Have you ever heard of the Dunning-Kruger Effect? For those of you who haven’t, “The Dunning–Kruger effect is a cognitive bias in which unskilled people make poor decisions and reach erroneous conclusions, but their incompetence denies them the metacognitive ability to recognize their mistakes.”*
While familiar with the basics of the concept, I was never so intimately introduced to it as I was in the past couple of days. I am someone who by default runs on intuition; I tend to make decisions based entirely on strong hunches and feelings. I have spent all my life under the illusion, “I feel…,” therefore it must be right. I say things without thinking them through. “I am right”, I say, “being wrong isn’t even an option” and so it has been all my life until of course life finally decided to show me the mirror. In the past couple of days, a long string of conversations, a couple of forwarded articles have all lead to a single conclusion.
I have been a fake. A pretender. An ignorant fool. I thought I knew all there was to know because I felt it. It has to take someone wholly simple, someone utterly unaware of the basic universal principles to make claims of such kind and have the nerve to boast about them. I must thank my stars for Lady Luck has been kind to me, and so far I have not had to pay for my erroneous ways.

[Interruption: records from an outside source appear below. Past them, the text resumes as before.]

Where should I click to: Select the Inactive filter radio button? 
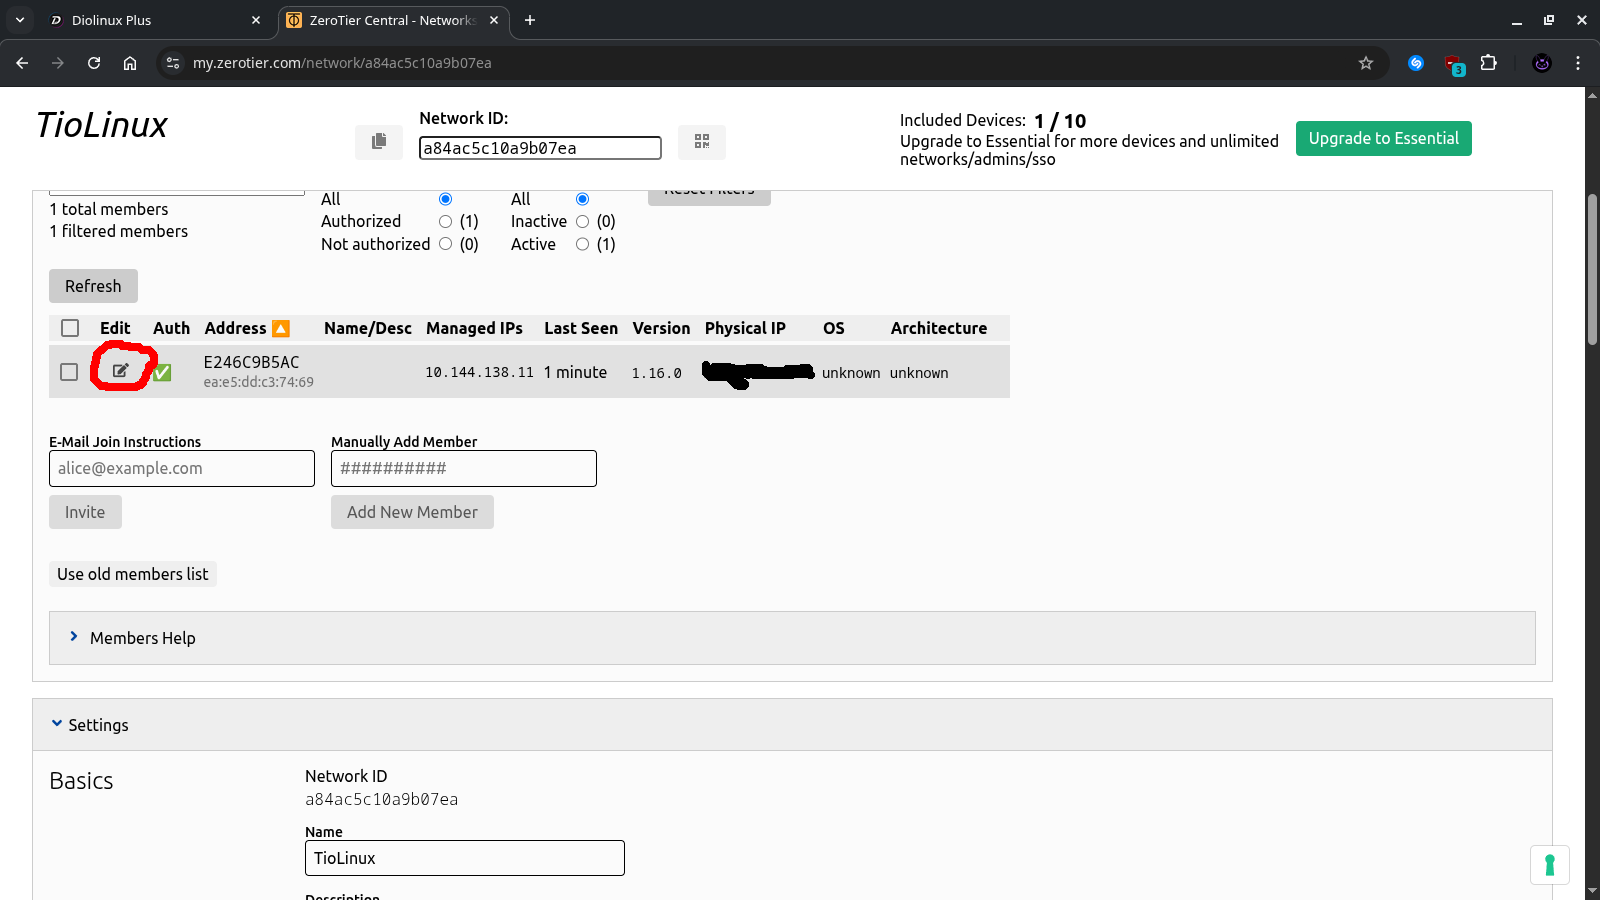(583, 222)
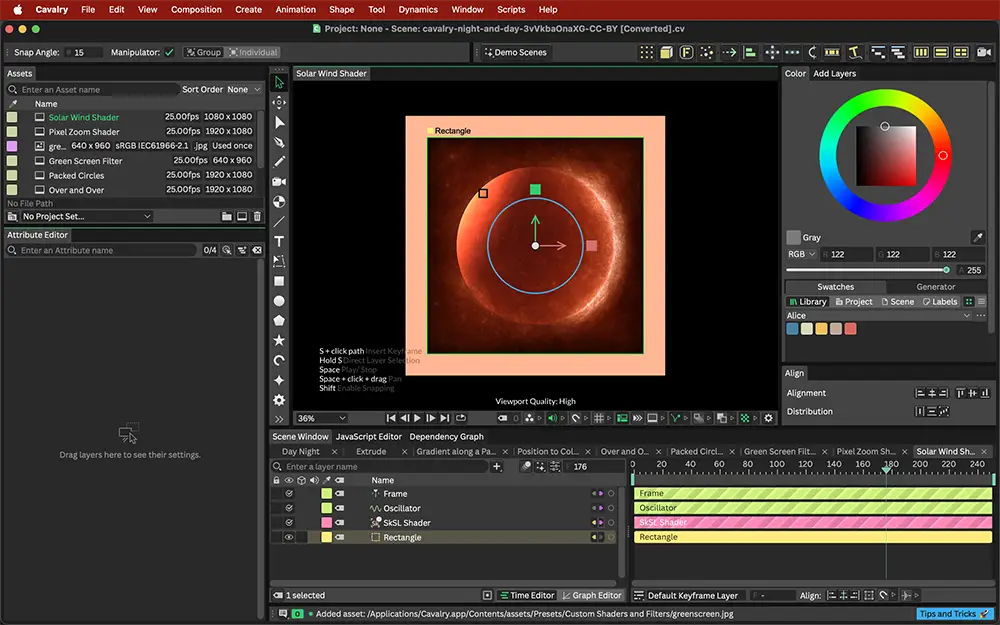Toggle visibility of the Frame layer
Viewport: 1000px width, 625px height.
(289, 494)
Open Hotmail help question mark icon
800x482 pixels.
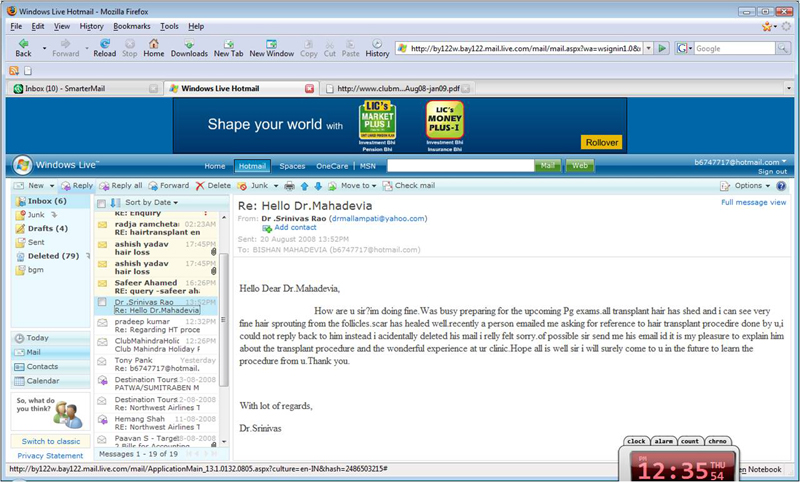click(781, 186)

Socrates once famously said, “The only true wisdom is in knowing you know nothing.” I am a fool, I realize. A fool for whom there is yet hope for the universe is never ending source of knowledge. Some of it is within my reach, so I will endeavour to scratch the surface but there is only so much I can grasp in the short time I have been granted on this Earth. Though, I am no where near wise, never have been, but now, this I have no shame in admitting, “I know nothing.”